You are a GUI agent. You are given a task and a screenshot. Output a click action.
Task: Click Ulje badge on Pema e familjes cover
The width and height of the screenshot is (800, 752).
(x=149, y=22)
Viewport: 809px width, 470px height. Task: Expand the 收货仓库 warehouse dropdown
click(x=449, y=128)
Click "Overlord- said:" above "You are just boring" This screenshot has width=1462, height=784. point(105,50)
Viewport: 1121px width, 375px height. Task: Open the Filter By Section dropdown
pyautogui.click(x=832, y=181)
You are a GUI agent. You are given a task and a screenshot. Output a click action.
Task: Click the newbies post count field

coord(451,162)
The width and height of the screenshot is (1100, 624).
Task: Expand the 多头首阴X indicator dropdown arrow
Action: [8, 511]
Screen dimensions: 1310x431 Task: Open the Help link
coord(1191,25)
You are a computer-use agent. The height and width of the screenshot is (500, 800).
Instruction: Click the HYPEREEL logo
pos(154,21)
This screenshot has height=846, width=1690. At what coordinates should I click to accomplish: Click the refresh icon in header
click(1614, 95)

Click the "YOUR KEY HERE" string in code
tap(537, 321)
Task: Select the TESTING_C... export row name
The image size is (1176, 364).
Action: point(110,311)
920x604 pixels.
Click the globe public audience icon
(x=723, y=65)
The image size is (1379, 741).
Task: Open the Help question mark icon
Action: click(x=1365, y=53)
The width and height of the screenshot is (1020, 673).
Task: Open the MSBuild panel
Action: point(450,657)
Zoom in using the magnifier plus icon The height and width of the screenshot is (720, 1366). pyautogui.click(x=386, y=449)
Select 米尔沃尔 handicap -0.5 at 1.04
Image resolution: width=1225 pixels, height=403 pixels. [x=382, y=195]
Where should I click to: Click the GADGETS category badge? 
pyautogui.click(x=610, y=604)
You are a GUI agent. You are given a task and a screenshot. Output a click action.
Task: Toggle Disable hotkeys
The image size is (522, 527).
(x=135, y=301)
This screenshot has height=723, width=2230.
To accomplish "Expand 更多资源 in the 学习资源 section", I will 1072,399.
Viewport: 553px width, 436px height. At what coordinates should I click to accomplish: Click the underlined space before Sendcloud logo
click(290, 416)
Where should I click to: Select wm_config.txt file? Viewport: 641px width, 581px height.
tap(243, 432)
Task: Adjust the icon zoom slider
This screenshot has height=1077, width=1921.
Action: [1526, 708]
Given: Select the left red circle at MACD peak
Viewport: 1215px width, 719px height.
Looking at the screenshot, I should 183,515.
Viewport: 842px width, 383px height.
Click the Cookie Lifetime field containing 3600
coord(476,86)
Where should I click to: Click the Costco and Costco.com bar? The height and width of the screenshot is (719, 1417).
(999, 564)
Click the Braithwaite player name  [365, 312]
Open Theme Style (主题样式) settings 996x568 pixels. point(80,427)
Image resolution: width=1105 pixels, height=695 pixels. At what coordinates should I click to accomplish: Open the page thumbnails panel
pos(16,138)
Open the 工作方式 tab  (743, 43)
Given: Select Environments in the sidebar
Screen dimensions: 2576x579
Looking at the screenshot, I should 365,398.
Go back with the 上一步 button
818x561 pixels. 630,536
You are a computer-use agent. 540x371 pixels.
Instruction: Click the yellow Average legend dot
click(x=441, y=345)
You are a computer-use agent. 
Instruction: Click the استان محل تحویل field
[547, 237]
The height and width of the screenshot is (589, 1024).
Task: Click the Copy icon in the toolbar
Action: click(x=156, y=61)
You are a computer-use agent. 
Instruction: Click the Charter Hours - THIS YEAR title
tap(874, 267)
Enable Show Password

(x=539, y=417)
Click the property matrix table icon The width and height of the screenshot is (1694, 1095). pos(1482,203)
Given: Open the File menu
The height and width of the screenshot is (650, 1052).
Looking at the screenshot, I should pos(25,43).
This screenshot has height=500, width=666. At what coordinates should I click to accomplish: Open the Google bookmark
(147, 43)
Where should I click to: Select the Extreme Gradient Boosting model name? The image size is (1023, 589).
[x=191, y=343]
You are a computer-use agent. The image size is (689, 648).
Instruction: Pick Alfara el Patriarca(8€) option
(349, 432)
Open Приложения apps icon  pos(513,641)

Exercise directions: From the first line of the material above down to the line with "You are a computer-use agent. The height", output each line exactly; include both of those lines and add no others.

Exercise result:
You are a GUI agent. You are given a task and a screenshot. Output a click action.
Task: Click Ulje badge on Pema e familjes cover
The width and height of the screenshot is (800, 752).
(x=149, y=22)
Viewport: 809px width, 470px height. Task: Expand the 收货仓库 warehouse dropdown
click(x=449, y=128)
Click "Overlord- said:" above "You are just boring" This screenshot has width=1462, height=784. point(105,50)
Viewport: 1121px width, 375px height. Task: Open the Filter By Section dropdown
pyautogui.click(x=832, y=181)
You are a GUI agent. You are given a task and a screenshot. Output a click action.
Task: Click the newbies post count field

coord(451,162)
The width and height of the screenshot is (1100, 624).
Task: Expand the 多头首阴X indicator dropdown arrow
Action: [8, 511]
Screen dimensions: 1310x431 Task: Open the Help link
coord(1191,25)
You are a computer-use agent. The height and width of the screenshot is (500, 800).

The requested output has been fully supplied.